Островский. Драматург всея руси - Арсений Александрович Замостьянов
– Неужели же со всеми пьесами Соловьева вам пришлось так возиться?
– Да, не меньше. Меня обвиняли, что я вношу в пьесы порнографический элемент. Так в этом я не виноват. Николай Яковлевич наметил личность, а разве господ Ашметьевых влечет к женщинам что иное, кроме половых чувств? А Варя? Соловьев хотел отметить у нее качество дикарки тем, что она способна была как к любовным шалостям, так и к религиозным настроениям; может быть, так и бывает, но со сцены это покажется фарсом. Представьте себе клоуна, который ни с того ни с сего станет посредине цирка на колени и начнет молиться богу, но не для возбуждения смеха, а всерьез. Конечно, такого субъекта немедленно отправили бы в сумасшедший дом. Так и я не нашел никакой возможности установить у Вари мистический порыв. Оставалось одно – уничтожить всякую религиозность, что я и сделал, а меня упрекали, что я извратил идею пьесы.
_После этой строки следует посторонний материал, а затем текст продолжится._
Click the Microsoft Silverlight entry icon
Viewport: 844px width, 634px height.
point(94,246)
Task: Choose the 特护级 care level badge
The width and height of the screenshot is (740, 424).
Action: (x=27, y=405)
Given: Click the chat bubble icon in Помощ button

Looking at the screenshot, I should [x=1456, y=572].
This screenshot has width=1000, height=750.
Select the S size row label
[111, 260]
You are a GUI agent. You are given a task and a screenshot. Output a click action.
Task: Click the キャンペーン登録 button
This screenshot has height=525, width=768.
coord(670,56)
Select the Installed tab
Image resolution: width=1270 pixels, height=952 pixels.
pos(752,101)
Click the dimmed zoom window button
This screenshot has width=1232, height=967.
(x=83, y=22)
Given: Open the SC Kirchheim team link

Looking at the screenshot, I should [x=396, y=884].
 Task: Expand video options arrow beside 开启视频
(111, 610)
– А как отнесся к этому Соловьев?
– Что он думал и чувствовал, я не знаю, а когда «Дикарка» имела успех, был в восторге. Потом мне сообщили, что он порицал меня, но я понял, что в этом сказывалось его задетое самолюбие.
Вслед за этим появилась пьеса «Светит, да не греет» написанная Соловьевым в сотрудничестве с Островским.
Раньше этого шла комедия «На пороге к делу». В этой пьесе видна была рука Александра Николаевича. Но он только «поправил» ее, и произведение осталось единоличною собственностью Николая Яковлевича.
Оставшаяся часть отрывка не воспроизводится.